NAME

Plack::Middleware::Auth::Bitcard - Bitcard authentication for Plack, which I suppose is what you might have guessed from the name

SYNOPSIS

use strict;
use warnings;

use Authen::Bitcard;
use Plack::Builder;

my $app = sub {
   my $env = shift;
   my $username = $env->{BITCARD}{username};
   ...;
};

my $bc = "Authen::Bitcard"->new;
$bc->token("12345678");
$bc->api_secret("1234567890ABCDEF");

builder {
   enable "Auth::Bitcard", bitcard => $bc;
   $app;
};

DESCRIPTION

This module provides Plack middleware for Bitcard authentication.

What is Bitcard? It's a trusted third-party authentication system. Like OpenID but centralised, somewhat outdated, and pretty obscure.

So why use it? You probably shouldn't. An exception would be if you need login functionality for a website that is aimed at Perl developers. This is because Bitcard is already used as login for rt.cpan.org and cpanratings.perl.org, so many Perl developers already have a login set up.

Simple usage

The example in the SYNOPSIS section shows how easy it is to add Bitcard authentication to an existing PSGI app.

You'll need a Bitcard token and API secret for your website - to get these, sign into http://www.bitcard.org/, go to your account settings, click on "My Sites", then add a new site. You will need to tell it your site's name, and a URL. This URL should be the "base" URL for your PSGI app with /_bitcard_boomerang added to the end. For example, if you are serving http://bugs.example.com/ using Plack, then the URL you want is http://bugs.example.com/_bitcard_boomerang. Once you've entered that information, the bitcard.org site will issue you with a token and API secret.

With this simple setup, all requests to your site will be protected by Bitcard authentication. When somebody first hits your site, they'll be instantly redirected to bitcard.org to login.

Once they've logged in, their Bitcard details, including their username will be in $env->{BITCARD}.

No login necessary

You may want to specify that certain parts of your site do not require a login; or perhaps visitors from certain IP addresses do not need to login; or whatever.

This module accepts a coderef which can check these sorts of criteria:

builder {
   enable "Auth::Bitcard",
      bitcard => $bc,
      skip_if => sub { my $env = shift; ... };
   $app;
};

If the coderef returns true, then Bitcard authentication will be skipped for the given request.

Showing different views of the site

Perhaps you don't always need people to login to your site.
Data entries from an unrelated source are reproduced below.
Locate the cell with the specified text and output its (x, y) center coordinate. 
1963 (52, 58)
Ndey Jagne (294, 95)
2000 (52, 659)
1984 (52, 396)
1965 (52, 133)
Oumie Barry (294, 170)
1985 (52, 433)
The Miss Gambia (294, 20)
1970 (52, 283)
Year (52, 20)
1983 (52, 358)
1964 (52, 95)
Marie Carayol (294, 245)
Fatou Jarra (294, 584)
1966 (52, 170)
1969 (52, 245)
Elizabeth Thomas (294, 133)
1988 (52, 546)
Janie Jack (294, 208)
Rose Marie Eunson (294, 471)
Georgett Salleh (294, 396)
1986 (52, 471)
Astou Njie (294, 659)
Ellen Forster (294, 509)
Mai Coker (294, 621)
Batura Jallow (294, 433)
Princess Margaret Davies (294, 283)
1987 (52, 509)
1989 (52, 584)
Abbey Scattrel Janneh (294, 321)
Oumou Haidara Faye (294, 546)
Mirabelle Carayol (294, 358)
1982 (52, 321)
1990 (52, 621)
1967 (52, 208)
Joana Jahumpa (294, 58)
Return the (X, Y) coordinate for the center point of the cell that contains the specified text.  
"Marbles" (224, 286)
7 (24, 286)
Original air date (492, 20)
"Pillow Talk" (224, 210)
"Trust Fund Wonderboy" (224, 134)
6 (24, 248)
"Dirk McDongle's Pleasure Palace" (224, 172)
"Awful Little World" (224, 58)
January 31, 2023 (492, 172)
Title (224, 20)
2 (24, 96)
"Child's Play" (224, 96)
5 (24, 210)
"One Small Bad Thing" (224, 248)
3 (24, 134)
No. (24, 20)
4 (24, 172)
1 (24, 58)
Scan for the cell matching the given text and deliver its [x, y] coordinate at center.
Maybe you are happy for them to browse a public version of your site, and they only need to login if they want to access the super-awesome features.

In this case, you can provide an on_unauth action:

builder {
   enable "Auth::Bitcard",
      bitcard   => $bc,
      on_unauth => sub { my $env = shift; ... };
   $app;
};

on_unauth is a PSGI app in its own right, and is expected to return a PSGI-style arrayref.

You can obtain login/logout URLs using the following:

my $login_url    = $env->{BITCARD_URL}->(login_url => $env);
my $logout_url   = $env->{BITCARD_URL}->(logout_url => $env);

There are also URLs for the user's account settings page, and to register for a new bitcard account.

my $account_url  = $env->{BITCARD_URL}->(account_url => $env);
my $register_url = $env->{BITCARD_URL}->(register_url => $env);

When logged in people return to your site, they will arrive back at your site's base URL. If you wish to send them elsewhere, set a cookie containing the full URL you wish them to return to:

my $res = "Plack::Response"->new;
$res->cookies->{bitcard_return_to} = "http://example.com/goodbye";
$res->redirect($env->{BITCARD_URL}->(logout_url => $env));
return $res->finalize;

BUGS

Please report any bugs to http://rt.cpan.org/Dist/Display.html?Queue=Plack-Middleware-Auth-Bitcard.

SEE ALSO

Authen::Bitcard.

AUTHOR

Toby Inkster <tobyink@cpan.org>.

COPYRIGHT AND LICENCE

This software is copyright (c) 2013 by Toby Inkster.

This is free software; you can redistribute it and/or modify it under the same terms as the Perl 5 programming language system itself.

DISCLAIMER OF WARRANTIES

THIS PACKAGE IS PROVIDED "AS IS" AND WITHOUT ANY EXPRESS OR IMPLIED WARRANTIES, INCLUDING, WITHOUT LIMITATION, THE IMPLIED WARRANTIES OF MERCHANTIBILITY AND FITNESS FOR A PARTICULAR PURPOSE.